*TASK STATEMENT*
Could you set down, exactly as they stand, only the lines from the one containing "The image size is (1192, 783)." through the end of the listing?

*ENTRIES SHOWN*
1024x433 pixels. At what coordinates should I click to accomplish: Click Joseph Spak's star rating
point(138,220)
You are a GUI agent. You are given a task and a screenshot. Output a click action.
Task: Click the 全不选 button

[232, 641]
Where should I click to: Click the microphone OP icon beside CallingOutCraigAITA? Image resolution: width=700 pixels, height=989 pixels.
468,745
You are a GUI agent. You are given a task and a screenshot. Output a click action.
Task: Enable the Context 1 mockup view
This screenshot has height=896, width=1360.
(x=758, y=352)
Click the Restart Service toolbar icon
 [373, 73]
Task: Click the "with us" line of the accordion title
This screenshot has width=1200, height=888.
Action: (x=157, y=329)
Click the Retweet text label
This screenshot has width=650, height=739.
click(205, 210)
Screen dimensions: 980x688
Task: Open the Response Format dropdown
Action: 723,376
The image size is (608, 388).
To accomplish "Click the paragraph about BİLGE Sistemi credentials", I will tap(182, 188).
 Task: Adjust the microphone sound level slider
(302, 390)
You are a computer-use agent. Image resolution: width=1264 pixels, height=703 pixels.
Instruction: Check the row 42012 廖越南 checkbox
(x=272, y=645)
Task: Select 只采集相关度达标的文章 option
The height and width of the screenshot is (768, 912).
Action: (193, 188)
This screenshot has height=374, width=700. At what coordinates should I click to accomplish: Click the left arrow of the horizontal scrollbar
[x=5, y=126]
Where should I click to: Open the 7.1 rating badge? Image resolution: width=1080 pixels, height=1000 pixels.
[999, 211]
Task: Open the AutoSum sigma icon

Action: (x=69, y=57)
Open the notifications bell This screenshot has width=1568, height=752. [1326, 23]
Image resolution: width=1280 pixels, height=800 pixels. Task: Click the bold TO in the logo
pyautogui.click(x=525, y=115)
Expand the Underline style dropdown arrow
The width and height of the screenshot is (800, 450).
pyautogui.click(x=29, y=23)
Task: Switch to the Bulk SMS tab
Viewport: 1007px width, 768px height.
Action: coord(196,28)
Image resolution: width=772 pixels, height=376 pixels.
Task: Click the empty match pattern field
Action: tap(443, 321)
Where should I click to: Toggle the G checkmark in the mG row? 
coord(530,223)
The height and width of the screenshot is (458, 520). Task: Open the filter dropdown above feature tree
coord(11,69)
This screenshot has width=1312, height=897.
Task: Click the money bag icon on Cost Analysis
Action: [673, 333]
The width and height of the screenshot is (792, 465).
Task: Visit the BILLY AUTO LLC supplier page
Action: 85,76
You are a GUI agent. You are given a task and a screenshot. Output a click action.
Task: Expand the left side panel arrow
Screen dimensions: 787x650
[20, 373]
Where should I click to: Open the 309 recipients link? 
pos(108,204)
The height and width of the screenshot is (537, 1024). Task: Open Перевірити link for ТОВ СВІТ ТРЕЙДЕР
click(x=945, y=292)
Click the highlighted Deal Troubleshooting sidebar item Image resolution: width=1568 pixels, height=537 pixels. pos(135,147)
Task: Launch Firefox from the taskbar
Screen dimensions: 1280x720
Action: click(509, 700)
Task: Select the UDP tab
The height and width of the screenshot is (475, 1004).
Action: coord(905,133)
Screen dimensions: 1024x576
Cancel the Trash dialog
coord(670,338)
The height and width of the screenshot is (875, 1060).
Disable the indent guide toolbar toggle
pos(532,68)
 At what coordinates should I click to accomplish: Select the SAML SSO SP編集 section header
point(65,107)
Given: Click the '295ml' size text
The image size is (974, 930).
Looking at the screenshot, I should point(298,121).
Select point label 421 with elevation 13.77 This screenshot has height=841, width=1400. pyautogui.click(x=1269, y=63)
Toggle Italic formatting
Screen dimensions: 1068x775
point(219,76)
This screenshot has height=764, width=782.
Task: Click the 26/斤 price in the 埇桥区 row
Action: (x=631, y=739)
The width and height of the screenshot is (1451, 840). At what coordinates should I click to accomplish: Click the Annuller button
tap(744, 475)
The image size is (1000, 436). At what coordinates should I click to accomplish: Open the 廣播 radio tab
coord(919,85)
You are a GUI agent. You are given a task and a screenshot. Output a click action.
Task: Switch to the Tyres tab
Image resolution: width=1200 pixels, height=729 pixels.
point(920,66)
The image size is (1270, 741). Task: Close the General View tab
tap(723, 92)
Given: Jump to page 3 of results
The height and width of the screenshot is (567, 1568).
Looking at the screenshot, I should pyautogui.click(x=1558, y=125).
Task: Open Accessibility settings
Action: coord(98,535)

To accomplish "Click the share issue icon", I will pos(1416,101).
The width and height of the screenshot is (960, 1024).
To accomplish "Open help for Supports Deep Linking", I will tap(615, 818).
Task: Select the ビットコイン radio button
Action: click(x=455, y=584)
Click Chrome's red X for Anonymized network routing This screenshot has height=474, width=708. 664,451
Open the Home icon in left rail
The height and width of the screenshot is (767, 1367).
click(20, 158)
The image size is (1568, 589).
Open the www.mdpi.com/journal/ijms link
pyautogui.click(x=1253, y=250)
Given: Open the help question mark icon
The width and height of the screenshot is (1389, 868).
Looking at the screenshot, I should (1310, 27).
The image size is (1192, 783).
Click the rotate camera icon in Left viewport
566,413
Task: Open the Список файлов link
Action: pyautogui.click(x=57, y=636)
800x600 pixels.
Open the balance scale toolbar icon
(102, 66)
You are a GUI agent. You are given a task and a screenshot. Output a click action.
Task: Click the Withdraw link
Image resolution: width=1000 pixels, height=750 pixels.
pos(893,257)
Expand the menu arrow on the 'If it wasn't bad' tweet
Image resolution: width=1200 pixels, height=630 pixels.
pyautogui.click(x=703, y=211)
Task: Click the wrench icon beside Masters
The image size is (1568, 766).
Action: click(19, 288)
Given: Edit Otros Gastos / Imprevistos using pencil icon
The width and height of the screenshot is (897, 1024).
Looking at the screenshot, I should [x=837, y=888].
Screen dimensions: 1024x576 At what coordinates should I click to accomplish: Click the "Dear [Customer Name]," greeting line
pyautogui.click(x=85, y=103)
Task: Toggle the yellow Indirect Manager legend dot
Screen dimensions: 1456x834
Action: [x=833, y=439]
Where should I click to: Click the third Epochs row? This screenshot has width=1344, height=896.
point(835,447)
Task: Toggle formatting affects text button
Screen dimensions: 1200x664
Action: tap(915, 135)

*TASK OUTPUT*
The image size is (1192, 783).
Click the rotate camera icon in Left viewport
566,413
Task: Open the Список файлов link
Action: pyautogui.click(x=57, y=636)
800x600 pixels.
Open the balance scale toolbar icon
(102, 66)
You are a GUI agent. You are given a task and a screenshot. Output a click action.
Task: Click the Withdraw link
Image resolution: width=1000 pixels, height=750 pixels.
pos(893,257)
Expand the menu arrow on the 'If it wasn't bad' tweet
Image resolution: width=1200 pixels, height=630 pixels.
pyautogui.click(x=703, y=211)
Task: Click the wrench icon beside Masters
The image size is (1568, 766).
Action: click(19, 288)
Given: Edit Otros Gastos / Imprevistos using pencil icon
The width and height of the screenshot is (897, 1024).
Looking at the screenshot, I should [x=837, y=888].
Screen dimensions: 1024x576 At what coordinates should I click to accomplish: Click the "Dear [Customer Name]," greeting line
pyautogui.click(x=85, y=103)
Task: Toggle the yellow Indirect Manager legend dot
Screen dimensions: 1456x834
Action: [x=833, y=439]
Where should I click to: Click the third Epochs row? This screenshot has width=1344, height=896.
point(835,447)
Task: Toggle formatting affects text button
Screen dimensions: 1200x664
Action: tap(915, 135)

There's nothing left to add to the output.